Spinelli: My biggest challenge initially was getting respect from the longtime employees. They were loyal to my dad and thought of me as the spoiled little girl who used to play cashier. Taking direction from a woman was also very difficult, not just for them but me, too. There were many conversations that they started with “Who do you think you are …” or some version of that. I told them who I was and that I was here for the long haul. Wasn’t going anywhere. I was willing to listen to their concerns but I was now in charge. I had the final say.
Still today, when I’m at a business conference or a trade show, they tend to speak to my husband or purchaser (also male) and I have to interrupt the conversation and make sure they know that I’m a serious business owner.
Men often apologize for their weaknesses. As a woman, we apologize for our strengths.
What’s your best piece of advice for women entrepreneurs and women thinking of becoming entrepreneurs?
Spinelli: Best piece of advice for women entrepreneurs is really not much different than what I would tell a man thinking of becoming an entrepreneur:
Make sure you have a passion for the business you’ve chosen. It’s going to take up a lot of your waking hours and take time from your sleeping hours. Be willing to work hard. Be clear about what you want to achieve. Listen to your gut. Don’t be afraid to fail and take responsibility for everything.
What have been some of key factors behind the company’s success?
Spinelli: Some key factors behind our company’s success is people.

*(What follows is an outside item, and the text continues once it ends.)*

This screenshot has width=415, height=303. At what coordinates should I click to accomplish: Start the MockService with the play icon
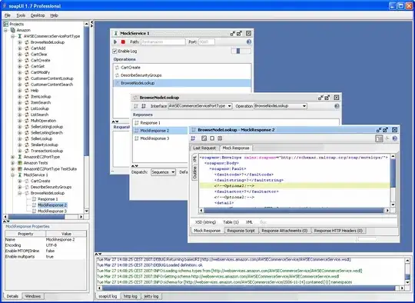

First my dad. My dad was a very generous man and the best example I know of the more you give, the more you get. When he first opened his store, his motto was “Eat today, pay when you can.”
Imagine, being an immigrant family new in Canada with all the cultural changes, no job and you still had to feed your family. To this day (my dad passed away in 2000), weekly someone will tell me how my dad helped their family, whether it was with groceries, or doing their taxes or helping with a mortgage payment. Those families, third generations now, are still loyal to us. When you have more, you don’t build a fence, you build a bigger table.
Our employees. The better we treat our employees, the better they treat our customers. Our staff really enjoy coming to work. We give them an environment where they will motivate themselves. Although we have over 500 employees, and none are related to me by blood, we truly are a family business, we care about each other and support each other in the same way every family does.
What are your future growth plans for the company? In Calgary? In Edmonton? Elsewhere?
Spinelli: We’re still growing and really hope to open two more stores in Calgary. We’re looking in the suburbs outside Edmonton and looking in Saskatoon and Victoria.
We’re different and people want us in their communities. Lots of possibilities.